Step 4: Select the column with the webpage URLs
Move to the "Input Property" section and select the column that contains your website or webpage URLs.
Step 5: Define where to store extracted texts, links, and email addresses
Create new properties or map the outputs to existing columns. You can store each result in its own column: emails, phone numbers, LinkedIn profiles, LinkedIn company pages, Instagram profiles, website text, and scraping status.
When Datablist finds several phone numbers, links, or emails, it returns them as a comma-separated list.
How to use the extracted texts with ChatGPT?
The Smart Scraper can return useful text from the scraped page and from followed pages such as "About us" or "Contact".
Datablist removes repeated layout text and keeps content that gives context about the company, product, service, or person behind the page.
You can use this text as input for ChatGPT prompts. For example, classify websites as B2B or B2C, summarize a company description, detect the industry, score leads, or write a short sales note.
Here is an example that segments websites between B2B and B2C companies.
Datablist writes the classification back to your collection:
Use Cases
Lead generation
Start with a list of company websites and extract contact emails, phone numbers, LinkedIn company pages, LinkedIn profiles, and Instagram profiles. Sales teams can use the results to enrich accounts before outreach.
Recruiting and talent sourcing
Scrape personal websites, agency pages, portfolio pages, or company team pages. Extract LinkedIn profile links and emails, then review the results in Datablist.
Company research
Extract website text from a list of domains, then use ChatGPT to classify each company by industry, audience, location, or business model.
Social profile discovery
Find Instagram profiles and LinkedIn pages from a list of websites. This is useful for influencer research, ecommerce prospecting, local business lists, and brand monitoring.
FAQ
How much does it cost to scrape webpages in bulk?

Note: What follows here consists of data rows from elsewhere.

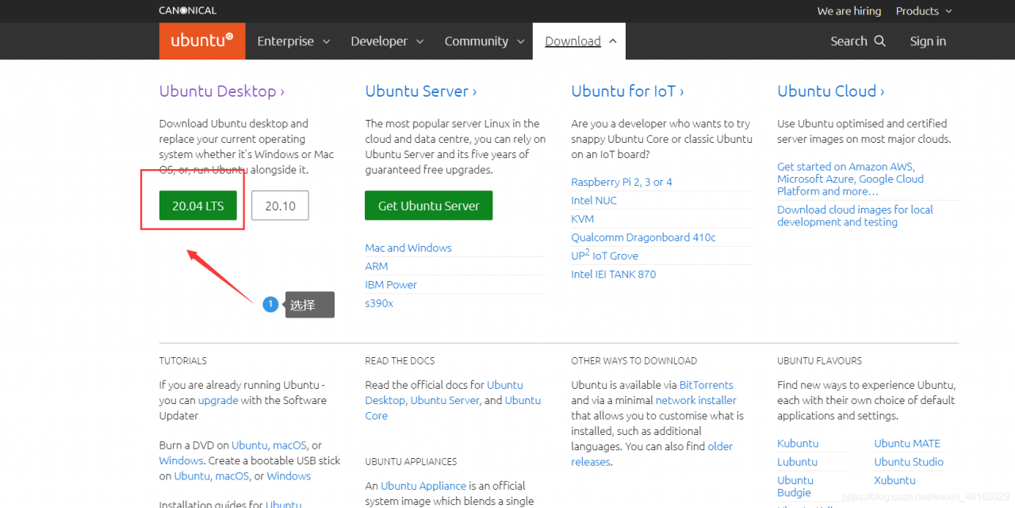Click the Search magnifier icon
This screenshot has width=1015, height=508.
point(879,40)
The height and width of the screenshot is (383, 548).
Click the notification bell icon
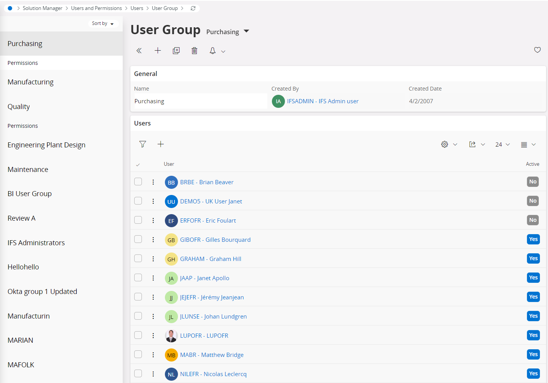pyautogui.click(x=212, y=51)
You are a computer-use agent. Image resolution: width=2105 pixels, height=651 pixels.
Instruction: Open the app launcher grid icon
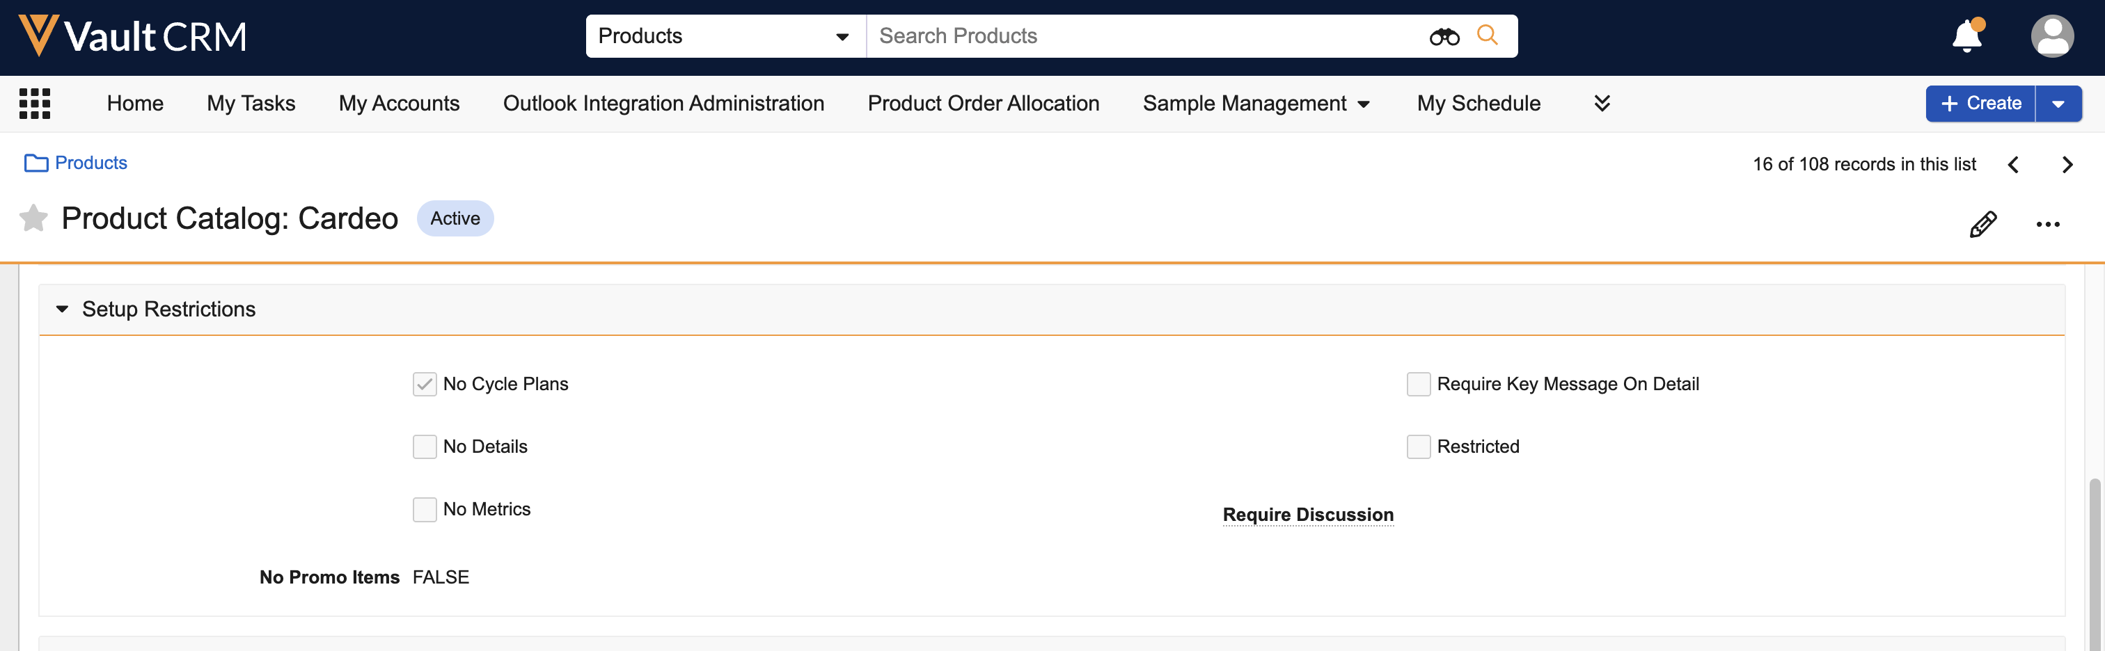point(34,104)
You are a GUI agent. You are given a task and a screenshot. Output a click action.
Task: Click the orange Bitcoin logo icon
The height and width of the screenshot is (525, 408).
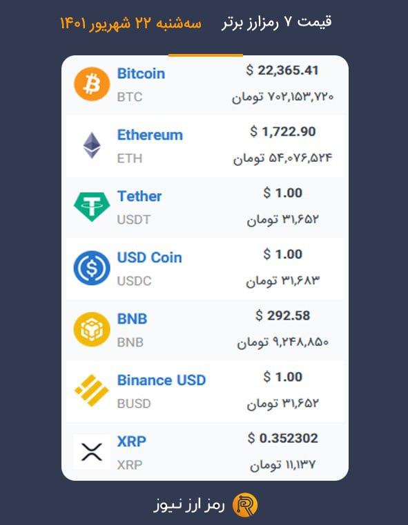click(x=92, y=84)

A normal scrape costs 0.10 credits per URL. 1,000 credits cost around $1, so 10,000 simple URL scrapes cost around $1 in credits. Proxy scraping costs 0.50 credits per URL and is useful when a website blocks normal scraping.
Can it scrape an About page or Contact page?
Yes. Enable the options to follow About and Contact links. Datablist will inspect the first page, find likely About or Contact URLs, scrape those pages, and extract data from them too.
Can I extract text and use it with ChatGPT?
Yes. Enable the website text output, then use the extracted text in a ChatGPT enrichment. This works well for company classification, lead scoring, summaries, and data cleaning.
Does it work with a CSV file?
Yes. Import your CSV or Excel file into Datablist, select the URL column, and run the Smart Scraper enrichment in bulk.
Can I use this for cold email personalization?
Yes. Extract website text from each company website, then send that text to a ChatGPT or classification enrichment. This helps create industry tags, company summaries, lead scores, or first-line personalization at scale.